[Exercise data]
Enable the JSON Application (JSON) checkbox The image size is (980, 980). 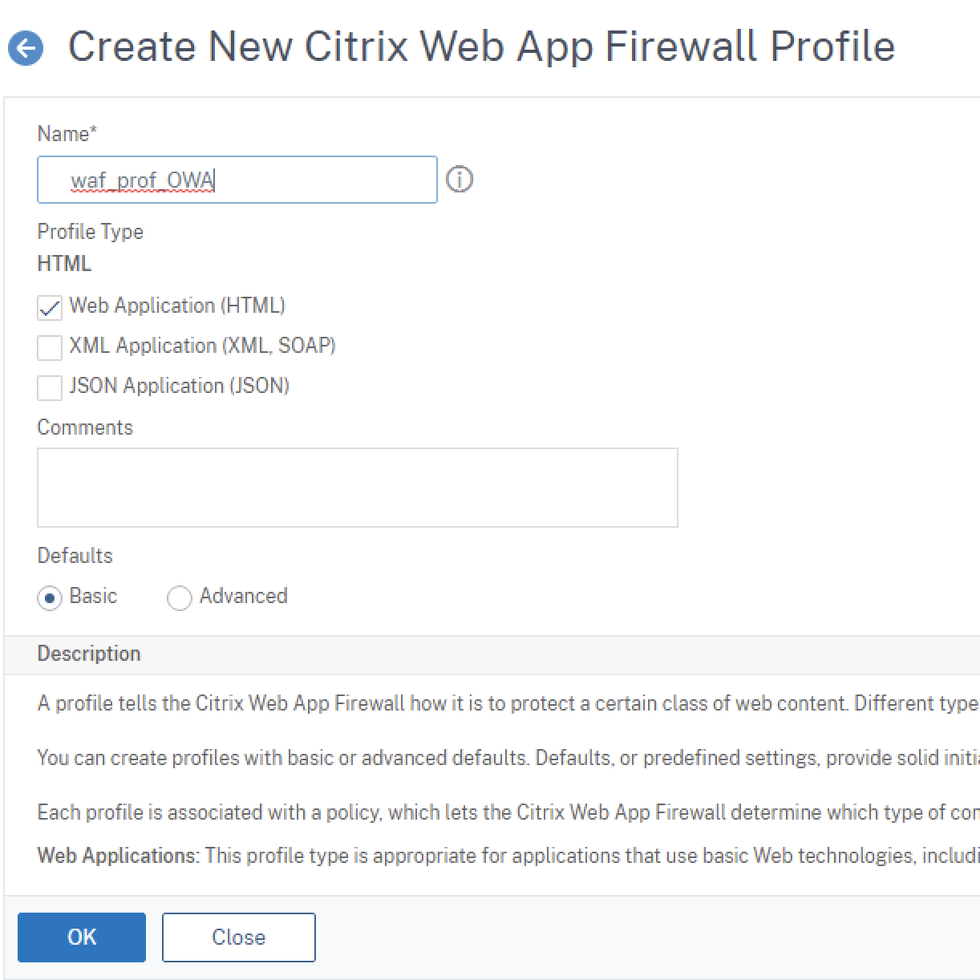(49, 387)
* * *
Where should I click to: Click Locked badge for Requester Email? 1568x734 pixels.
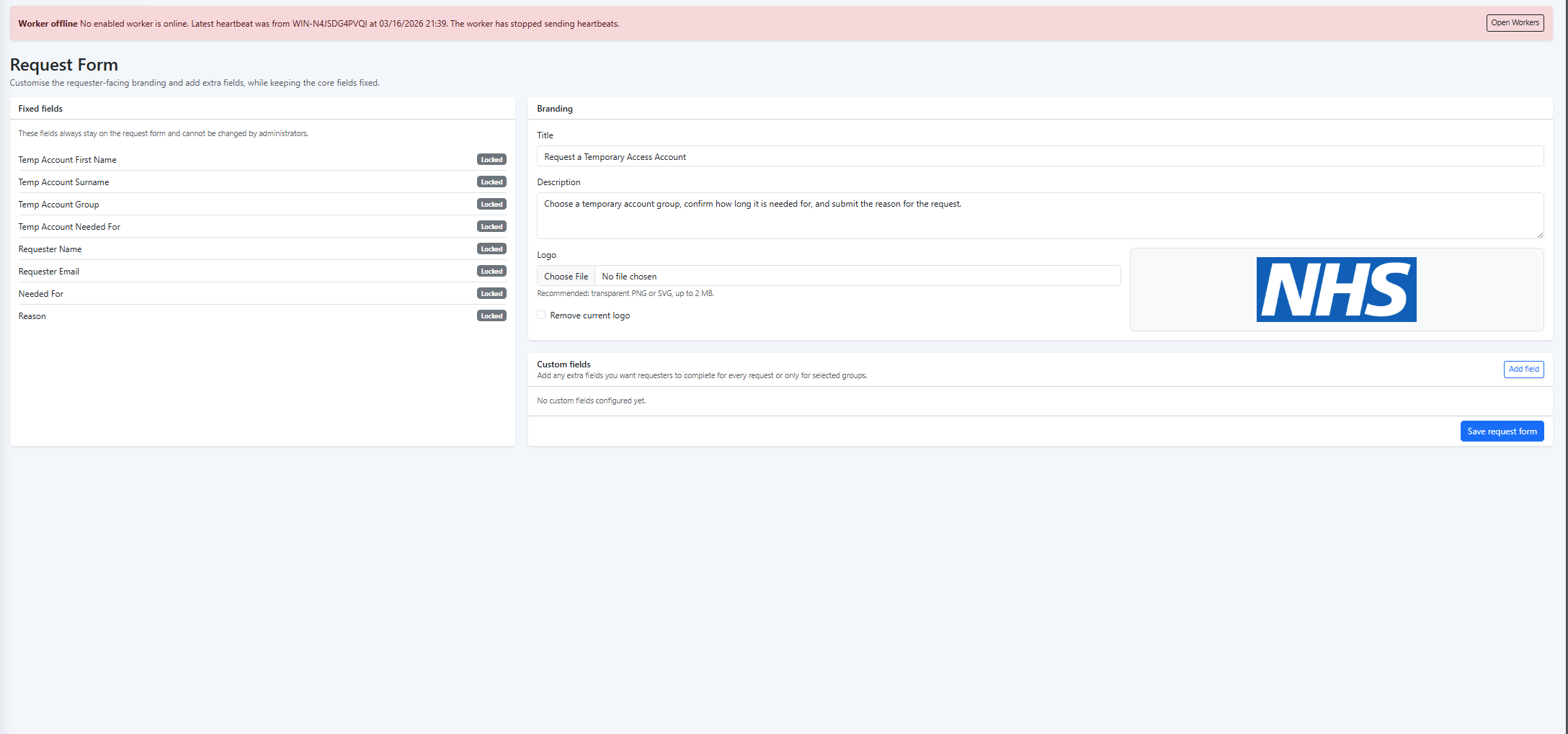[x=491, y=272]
---
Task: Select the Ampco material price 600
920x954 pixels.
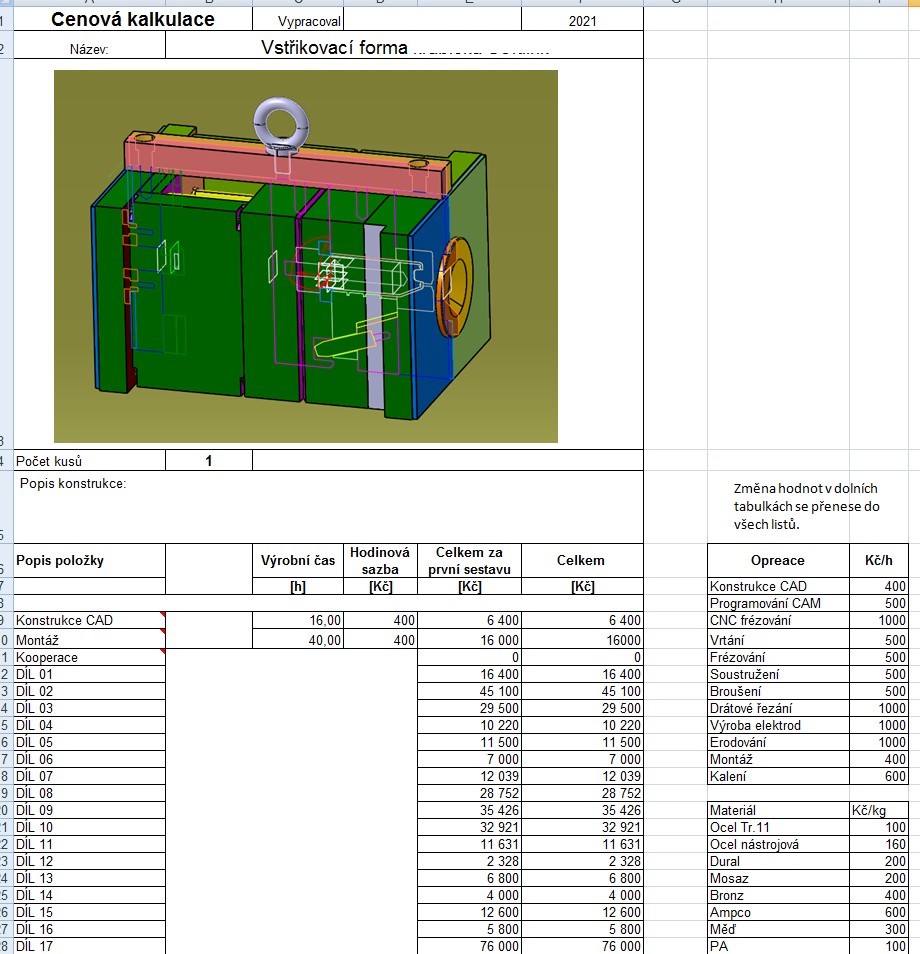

[What you should do] Would you please copy, word for word, everything above from the line containing "Task: Select the Ampco material price 600" down to the line containing "920x954 pixels.", those two lines included?

[Answer area]
Task: Select the Ampco material price 600
920x954 pixels.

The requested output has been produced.